Proctor Lane produced public instruments and other muniments, and prayed for the revocation of such proceedings. Thereupon Proctor Scrivani, on behalf of the vicar and parishioners, took certain exceptions to the proofs of the other side. The commissioner cited Scrivani to hear sentence on a certain day, and on his not appearing, pronounced unlawful and annulled the said licence, dedication, consecration, burials and burial dues, and went so far as to order the exhumation of all the bodies and their reburial in the conventual cemetery. The burial rights of the abbey were fully restored, the vicar was ordered to make restitution, and the vicar and parishioners were to pay the costs of the suit.
The vicar and parishioners' appeal against this decision was committed to Andrew, late bishop of Llandaff, who was a papal chaplain; he confirmed Master Branda's decision as good, save in the matter of the exhumation of two of the bodies, namely, those of Edith the wife of Patrick Workman, and of John son of Richard Proute, who had been buried after the appeals. A further appeal of the vicar and parishioners was permitted, which was committed to Master Nicholas de Bovrellis, who was also a papal chaplain. The appeal failed, and Masters Branda and Nicholas condemned the vicar and parishioners in costs to the respective amounts of sixty and forty gold florins in regard to the causes heard by them. Thereupon the pope ordered the three chaplains to publish the sentences, restoring all rights to the abbey, making satisfaction to the abbot and convent in respect of candles, legacies, costs, &c., and ordering the exhumation of the bodies save of the two named in the bishop of Llandaff's judgement. (fn. 54)
Innocent VII, in 1406, received a petition from Abbot Richard, to the effect that the then bishop of Salisbury, with the consent of Hugh, the late abbot, and the convent, made a statute, on the assertion that contentions and scandals arose as to the removal of claustral priors, that as in the election of priors the common consent of all was required, so in their removal for just cause the vote of all should be required; and that afterwards Alexander IV confirmed this statute, together with an ordinance as to the prior's groom, horse, stable, and a room to receive monks and visitors; but that the result of this statute had caused the priors to repute themselves perpetual and irrevocable, and brought about disturbance and disobedience to the abbot, and that therefore he pleaded for the recall of the statute and its confirmation.

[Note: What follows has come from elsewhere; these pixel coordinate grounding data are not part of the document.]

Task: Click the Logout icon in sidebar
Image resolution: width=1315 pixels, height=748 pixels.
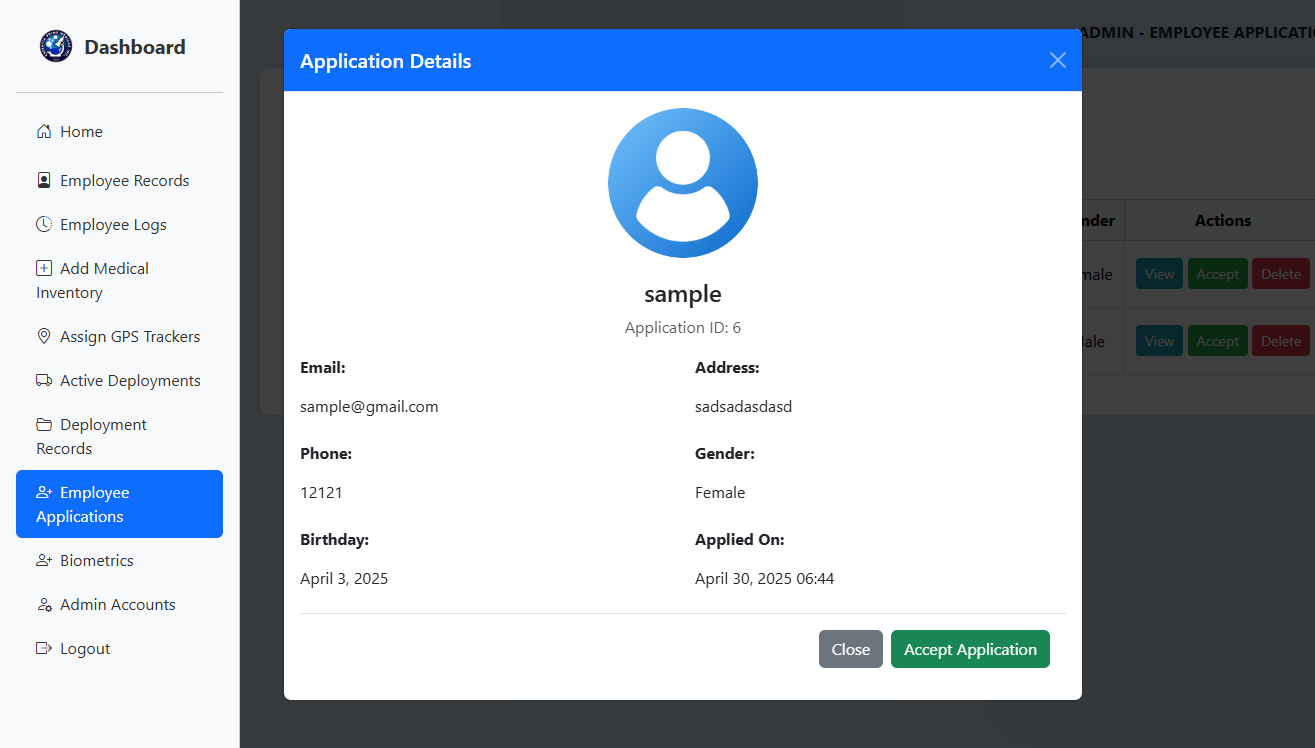Action: (x=44, y=648)
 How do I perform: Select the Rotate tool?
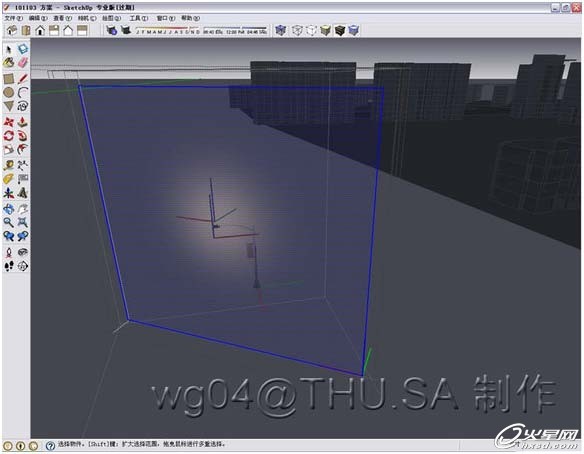(9, 136)
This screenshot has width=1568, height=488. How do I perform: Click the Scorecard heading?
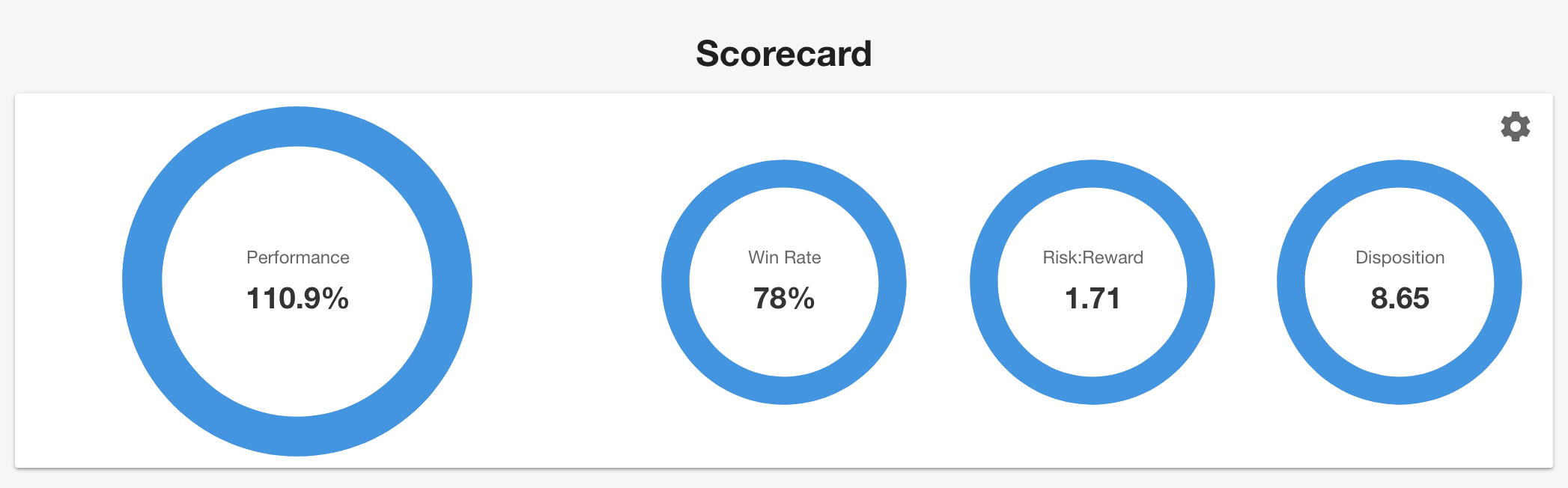pos(784,53)
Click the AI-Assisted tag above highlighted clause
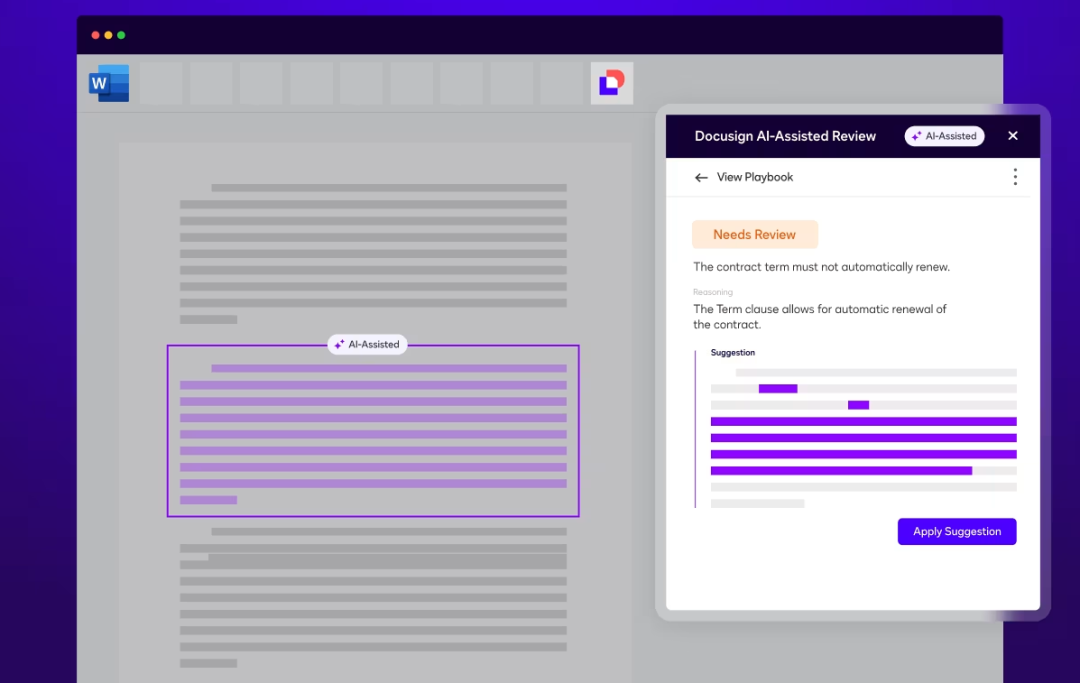 (367, 344)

Thereupon the pope, considering the statute to be contrary to the canons and institutes of the order, annulled it, and decreed that the present prior and his successors were removable at the sole pleasure of the abbot. (fn. 55)

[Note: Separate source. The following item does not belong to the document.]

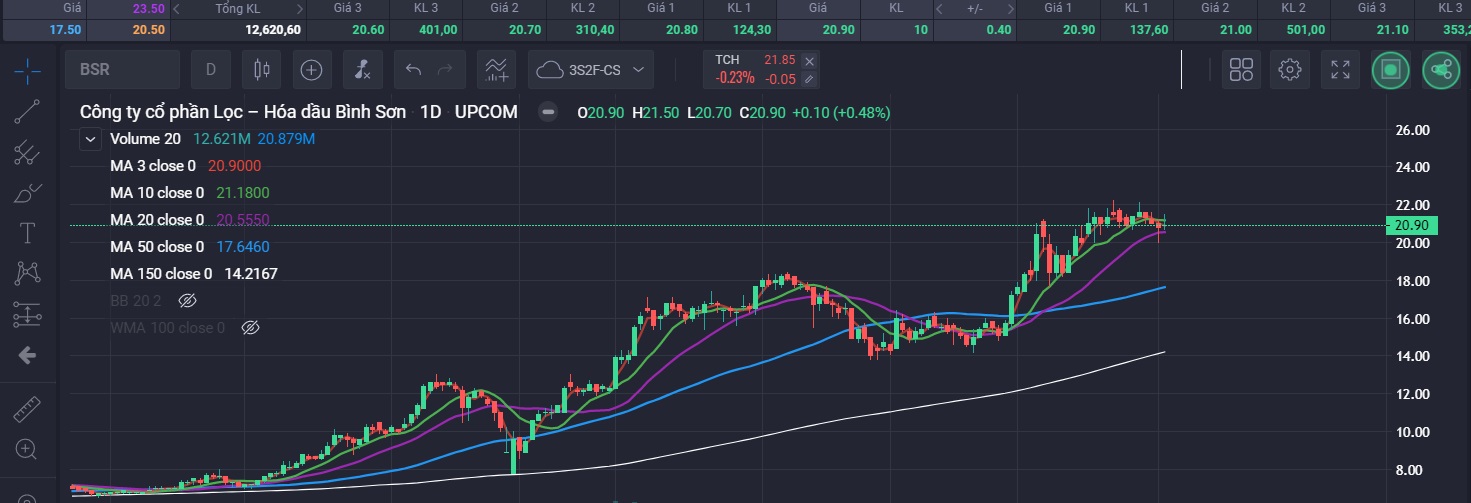
Task: Enter fullscreen chart mode
Action: pos(1340,70)
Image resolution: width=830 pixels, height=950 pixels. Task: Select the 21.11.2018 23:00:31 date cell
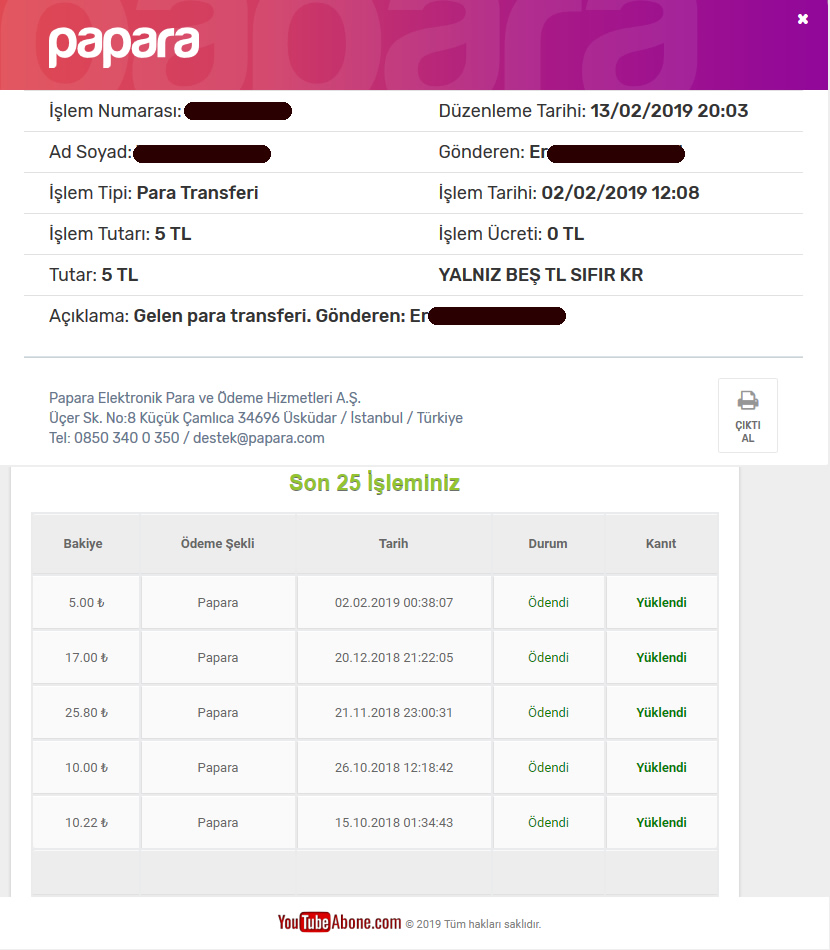[x=394, y=712]
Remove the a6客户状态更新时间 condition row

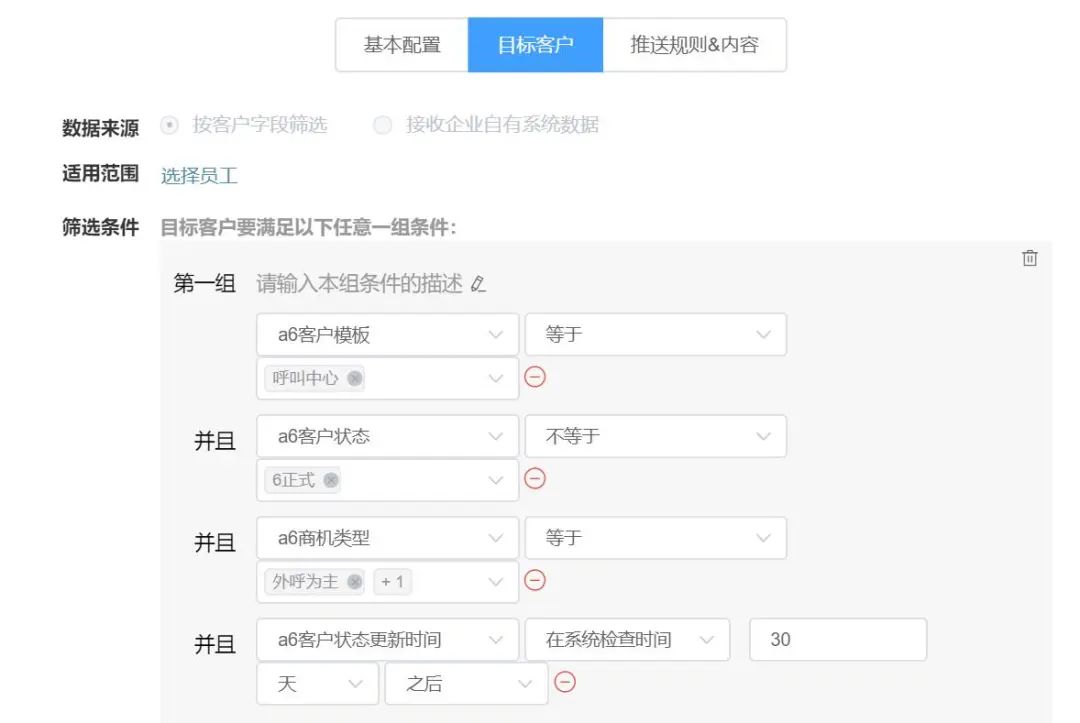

An important privilege was granted to this abbey by Alexander V in 1409. The pope authorized the abbot and his successors for twenty years to choose six priests, secular or religious, who might, on the feasts of Christmas and the Annunciation, from first to second vespers, and also during the whole octaves of both feasts, hear confessions, and absolve all who visited the monastery church, save in cases reserved to the Apostolic see. (fn. 56)
Richard de Boxore, who was abbot from 1422 to 1427, was licensed by the bishop on 30 September, 1423, to be absent at the schools of an English university for three years to gain further knowledge for the defence of the Catholic faith. (fn. 57)
On the resignation of Abbot Ralph Hamme, an election was held to appoint his successor on 12 January, 1435-6. The account of the proceedings in the episcopal register is exceptionally full; William Ashendon and thirty-one monks were present in the chapter-house, and the election was by way of inspiration (una voce et uno spiritu), or general acclaiming, the choice falling on Ashendon. (fn. 58)
On 2 January, 1442-3, Bishop Aiscough issued his mandate to the abbot as to an approaching visitation, but no record is extant of the actual visit. (fn. 59)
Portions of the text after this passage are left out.